The same dynamic holds at larger scales. A republic is, among other things, a shared attempt to live with open channels between rulers and ruled, town and countryside, law and life. It cannot survive if power retreats entirely behind screens and gates, if decisions are made in ways that never encounter the evidence of consequence. Nor can it endure if the only voices that cross these boundaries are voices of rage and mockery. Healthy orders require crossings that carry correction and refreshment, not just disruption.

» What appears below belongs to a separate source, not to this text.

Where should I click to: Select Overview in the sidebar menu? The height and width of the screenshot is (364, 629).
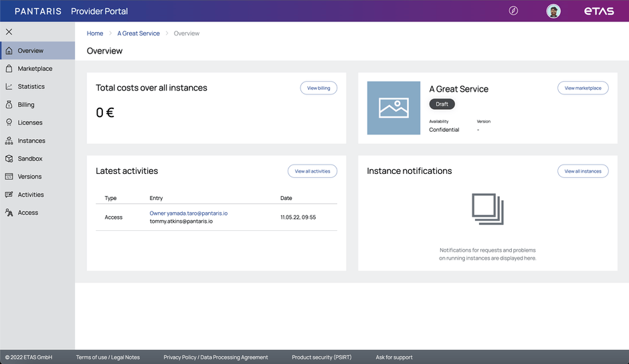[x=31, y=51]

The recurring frog presses us to ask where our systems have tried to seal themselves off—from place, from creation, from the people most affected by their choices—and what emissaries we have been ignoring. It suggests that the peace we claim to want will not come from tighter lids, but from better-tended thresholds.
We will go on clearing the culvert at the end of our block. The water will go on carrying what we put into it. The frogs will call or fall silent, and each pattern will say something about us whether we listen or not. The emissary will keep arriving from the edge of our attention.
What remains in our control is how we receive it: as background noise, as a tool to throw at opponents, or as a neighbor carrying a message from the deep—that our order is not the whole story, that it rests on things we did not make, and that our task is not to seal those depths away but to keep the thresholds honest and open, even for the dark water at the end of the street.
Image via Wikimedia.





2 comments
Debra
Thank you, this is a beautiful piece that speaks much truth to me.
But… even though maybe I should not want to seal myself off from the Internet empire which is divorced from place, most of the time I want to do so, and do my best to do concrete things to seal myself off. Not from the frogs, or maybe the drainage ditches, but the Internet empire.
As for our republics… they are crumbling under the effects of the Internet empire, in my opinion. The political process itself is threatened by.. OUR ? (but who is “our”, whose “our” ?) Internet empire.
Brandon McNeice
Debra, thank you—both for the kind words and for naming what feels like a real form of self-defense. I understand the desire to seal oneself off from the Internet empire, especially when it’s so divorced from place, body, and responsibility.
At the same time, I keep thinking of a bodily analogy: a perfectly sealed system can become more fragile, not less. Isolation may feel protective, but it can leave us more vulnerable when exposure comes—and in our moment, complete avoidance isn’t really possible anyway. The empire is ambient; even opting out is still a kind of relationship to it.
So I’m less persuaded that the answer is total removal than formation: limits, not disappearance. The question becomes how to stay rooted in real places and real relationships while engaging carefully—without being absorbed. And on “our republics,” I share your concern, including the uncertainty of “our.” Rebuilding anything durable will likely require people grounded enough to participate without surrendering their humanity.
I’m grateful you raised this. It’s exactly the tension I hoped the piece might surface.